Tussenuitspraak op het hoger beroep tegen de uitspraak van de rechtbank Rotterdam van 21 februari 2024, 23/5917 (aangevallen uitspraak)

Partijen:

[appellante] te [woonplaats] (appellante)

de Raad van bestuur van het Uitvoeringsinstituut werknemersverzekeringen (Uwv)

Datum uitspraak: 26 september 2024

SAMENVATTING

Het gaat in deze zaak over de vraag of het Uwv terecht de ZW-uitkering van appellante heeft beëindigd. Volgens appellante zijn haar (medische) beperkingen niet juist vastgesteld. De Raad oordeelt dat het medisch onderzoek niet zorgvuldig is geweest en dat het bestreden besluit onvoldoende is gemotiveerd. De Raad geeft het Uwv de opdracht dit gebrek te herstellen.

PROCESVERLOOP

Namens appellante heeft mr. A.T. Leigh, advocaat, hoger beroep ingesteld. Het Uwv heeft een verweerschrift ingediend.

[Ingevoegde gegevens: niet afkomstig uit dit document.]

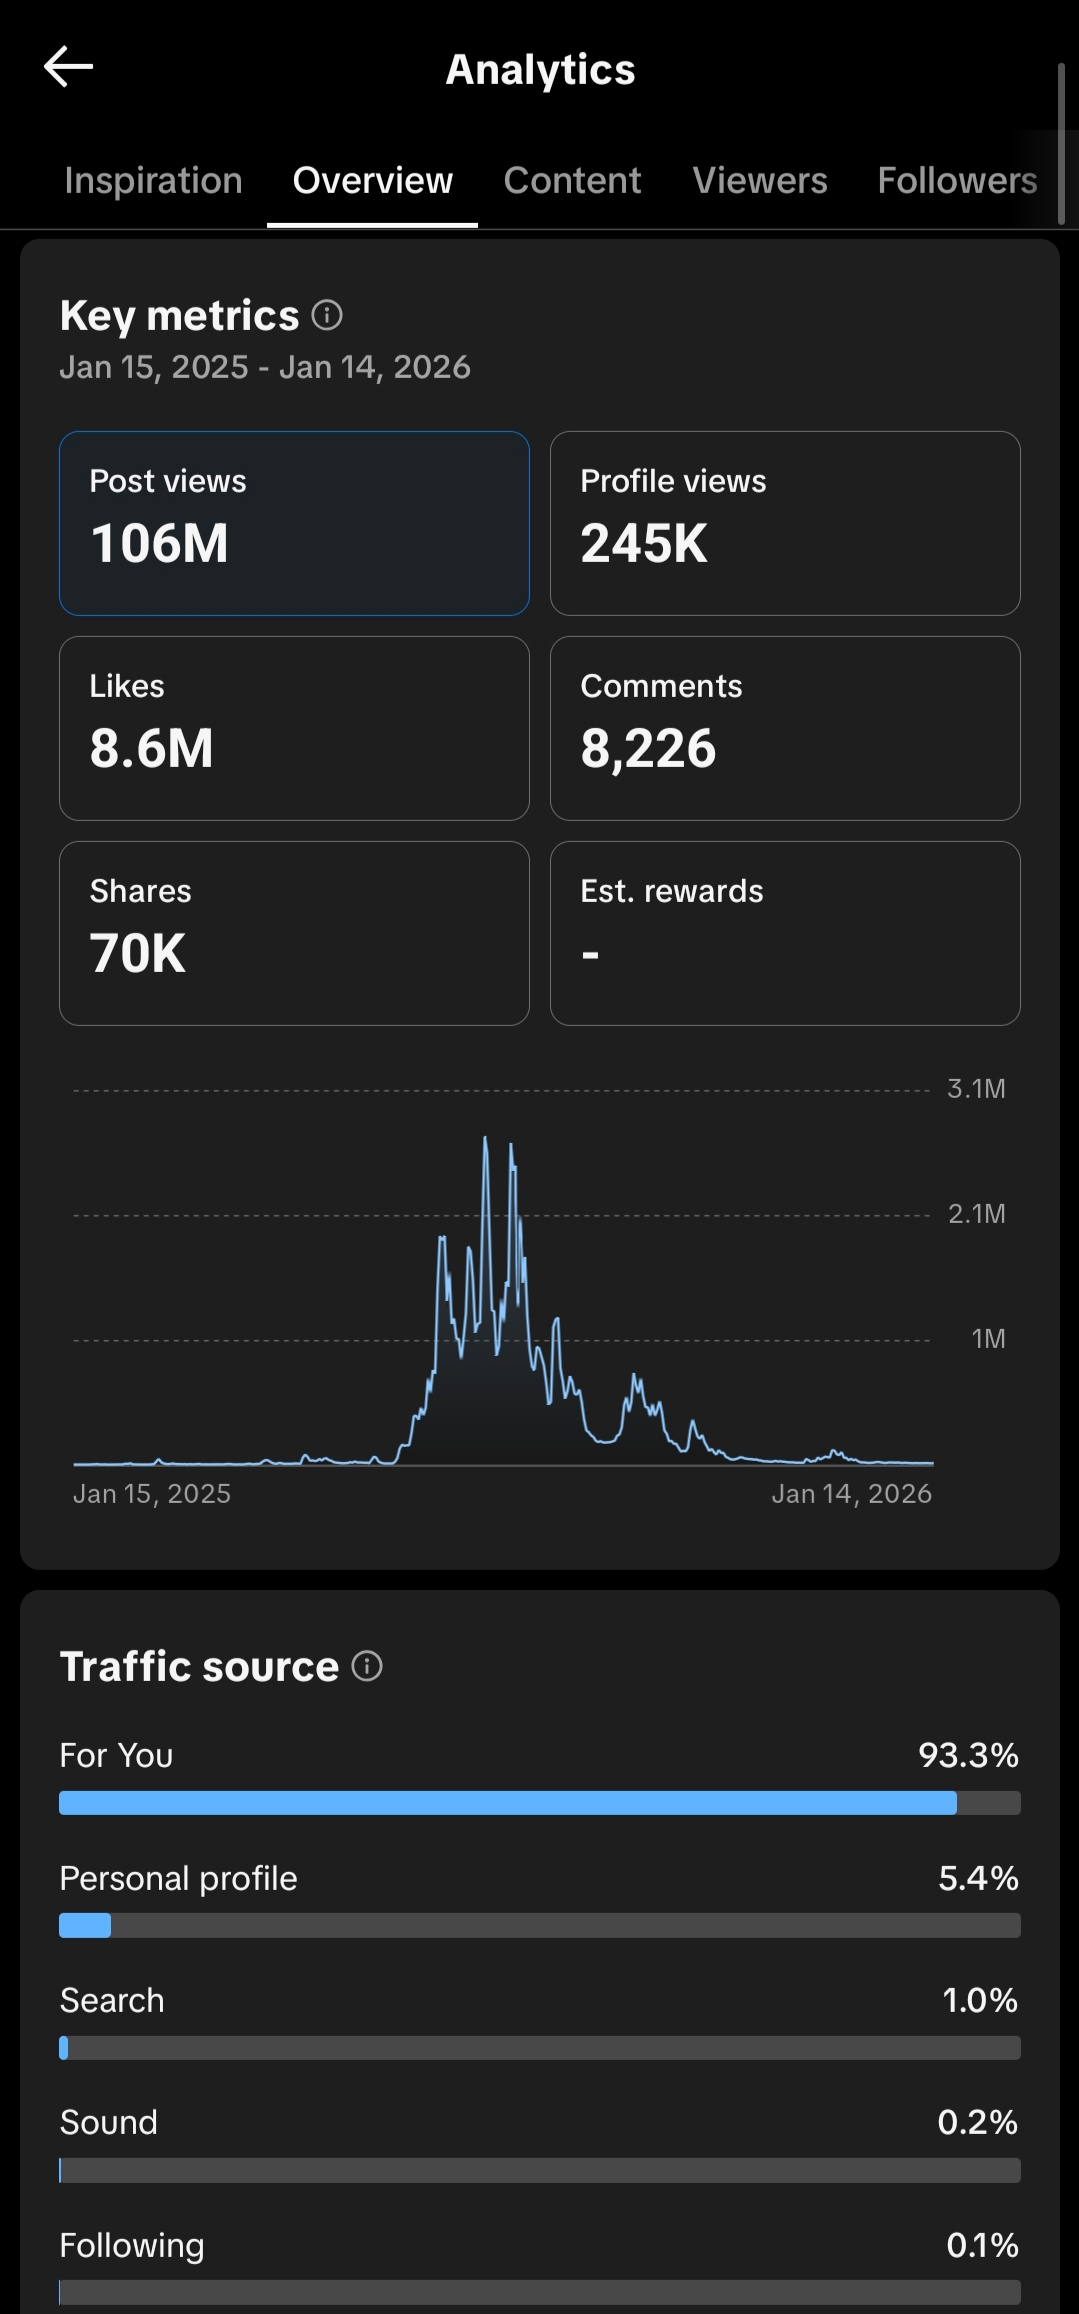
Task: Select the Post views metric card
Action: (294, 523)
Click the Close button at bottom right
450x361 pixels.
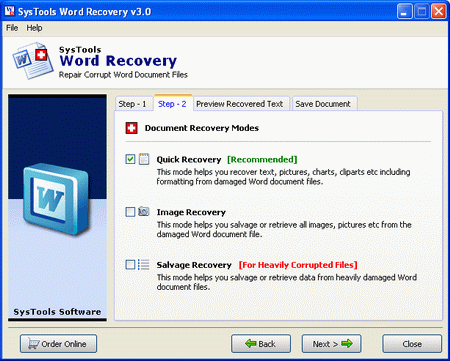pyautogui.click(x=412, y=344)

De Raad heeft de zaak behandeld op een zitting van 15 augustus 2024. Appellante is verschenen, bijgestaan door mr. Leigh. Het Uwv heeft zich laten vertegenwoordigen door mr. L.J.M.M. de Poel.

OVERWEGINGEN

Inleiding

1. Bij de beoordeling van het hoger beroep zijn de volgende feiten en omstandigheden van belang.

1.1.

Appellante heeft voor het laatst gewerkt als bron-en contactonderzoekmedewerkster voor

38,38 uur per week. Op 4 april 2021 heeft zij zich ziekgemeld met fysieke en psychische klachten als gevolg van haar bevalling. Het Uwv heeft appellante een uitkering op grond van de Ziektewet (ZW) toegekend. In het kader van een Eerstejaars Ziektewet-beoordeling heeft appellante het spreekuur bezocht van verzekeringsarts. Deze arts heeft appellante belastbaar geacht met inachtneming van de beperkingen die zijn neergelegd in een Functionele Mogelijkhedenlijst (FML) van 13 juli 2022. Een arbeidsdeskundige heeft vastgesteld dat appellante niet meer geschikt is voor haar laatste werk en heeft vervolgens voor appellante functies geselecteerd. Bij besluit van 15 juli 2022 heeft het Uwv de ZWuitkering van appellante met ingang van 16 augustus 2022 beëindigd, omdat zij meer dan 65% kan verdienen van het loon dat zij verdiende voordat zij ziek werd.

1.2.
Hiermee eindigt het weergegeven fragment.